Turkey is rich in volcanic tuff and some of these tuffs are blended into concrete during the process of production of Portland cement by local cement factories [5]. Okucu identified that perlitic tuffs show high pozzolanic activity, although it was difficult to grind them in his study in which he investigated the feasibility of using zeolitic and perlitic tuffs as a cement admixture [6]. Chemical composition of a material used as a pozzolan is effective on pozzolanic activity. A pozzolanic material contains high levels of silica particles, which are basic elements of a pozzolanic reaction. Their amorphous crystal structure is one of the factors affecting pozzolanic activity [1]. According to Ruiz-Santaquiteria et al., the atomic lattices of crystalline structure are smooth and dense so it is difficult to dissolve them [7].
Hydration heat and shrinkage are reduced in concrete containing pozzolanic admixture. Low hydration heat release rate places an emphasis on the use of pozzolan in dam concretes and other mass concretes. In addition, strength of concrete with added pozzolan in the early stage is generally lower than plain concrete. However, with the development of pozzolanic reactions, final concrete strength can be very high. The cost of pozzolanic materials is less than the cost of Portland cement and a cost-effective concrete can be obtained by adding pozzolanic admixture to the concrete with the desired quality. Amounts of pozzolanic admixtures are generally about 10%–50% of the amount of concrete. In the production of some types of concrete, this rate can be much higher than 50%. Pozzolans can be either used as a substitute material instead of clinker in Portland cement or by directly adding it in ground state into the concrete [4, 8]. Where pozzolan is added into concrete, if pozzolan has been used instead of some fine aggregate to improve particle size distribution of aggregates in the concrete mixture, it will increase the quality of the concrete. However, if ground pozzolan has been used instead of some Portland cement in the concrete, this will result in some reduction in the mechanical strengths of the concrete, especially in the early stages because use of a high amount of pozzolan in the concrete significantly lowers strength in the early stage. The presence of very fine mineral admixtures in concretes with added pozzolan ensures that water in fresh concrete is retained in its structure, thus, less sweating occurs in the fresh concrete. Resistance to sulfate of a concrete with added pozzolan is increased and the possibility of expansion caused by alkaline-aggregate reaction in the concrete is reduced and the number of voids in the concrete is reduced, leading to less water permeability of the concrete [4, 9].

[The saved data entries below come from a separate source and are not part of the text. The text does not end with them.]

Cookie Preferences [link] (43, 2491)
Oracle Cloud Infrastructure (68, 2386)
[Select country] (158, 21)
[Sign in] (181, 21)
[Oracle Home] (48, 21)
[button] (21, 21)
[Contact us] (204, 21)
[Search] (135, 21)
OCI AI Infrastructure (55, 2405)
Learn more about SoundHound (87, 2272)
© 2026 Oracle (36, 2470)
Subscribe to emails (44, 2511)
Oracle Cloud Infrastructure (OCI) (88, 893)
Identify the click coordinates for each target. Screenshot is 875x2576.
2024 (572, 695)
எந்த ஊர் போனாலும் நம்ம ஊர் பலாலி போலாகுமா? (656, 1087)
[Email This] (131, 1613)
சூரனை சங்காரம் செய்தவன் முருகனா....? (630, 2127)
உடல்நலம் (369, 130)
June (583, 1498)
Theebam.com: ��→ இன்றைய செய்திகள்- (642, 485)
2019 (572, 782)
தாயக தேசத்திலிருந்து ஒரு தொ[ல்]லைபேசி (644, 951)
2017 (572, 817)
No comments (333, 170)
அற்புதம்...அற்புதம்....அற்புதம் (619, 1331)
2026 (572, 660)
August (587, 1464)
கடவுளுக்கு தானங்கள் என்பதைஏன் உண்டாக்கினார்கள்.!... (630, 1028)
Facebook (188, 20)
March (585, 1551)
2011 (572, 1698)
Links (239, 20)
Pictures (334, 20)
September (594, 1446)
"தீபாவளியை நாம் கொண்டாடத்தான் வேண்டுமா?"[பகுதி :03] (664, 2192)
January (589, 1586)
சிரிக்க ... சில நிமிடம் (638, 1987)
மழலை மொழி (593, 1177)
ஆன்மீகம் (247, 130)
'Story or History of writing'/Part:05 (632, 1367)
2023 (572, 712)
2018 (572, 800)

The long-term strength of structures constructed using cement with added natural pozzolan is associated with SiO2+Al2O3 content, while in the short term, specific surface area is primarily effective in terms of strength [10]. Values required for chemical properties of natural pozzolans are given in Table 1. Seven-day tensile strength of samples prepared with a mixture of slacked lime and natural pozzolanic material should be at least 1 N/mm2 and its compressive strength should be a minimum of 4 N/mm2 [7, 8, 11–13].
Limit values of natural pozzolans.
| SiO2+Al2O3+Fe2O3 | Minimum | 70% |
| MgO | Maximum | 5% |
| SO3 | Maximum | 3% |
| Humidity | Maximum | 10% |
In a study by Bulut and Tanaçan, the feasibility of using perlite as a pozzolan was investigated. In this study, which was conducted in order to help lime gain a hydraulic structure, increase its strength and ensure that final product strength can be obtained in a shorter period, perlite was demonstrated to have pozzolanic activity [1]. In order to prove pozzolanicity of a material, it should give a positive result in the pozzolanic activity test. These tests are in the form of mechanical and chemical experiments on natural and artificial pozzolans. Mechanical tests are tensile and compressive strength tests are conducted on pozzolan-lime or pozzolan-cement mortars, whereas chemical experiments are based on determining Ca(OH)2 formed in the solution as a result of hydration between pozzolan-cement and water. Reactivity of pozzolans can also be detected by spectrophotometric and calorimetric methods. Another criterion for evaluation of pozzolanic materials is to measure the rate of increase of specific surface in cement pastes containing pozzolan. Different calcium hydroxide absorption rates correspond to similar specific surface increase rates [14]. A good quality pozzolan is usually light-colored, consolidated, and has a homogeneous structure and moderate intensity (2.00–2.30 g/cm3) [11].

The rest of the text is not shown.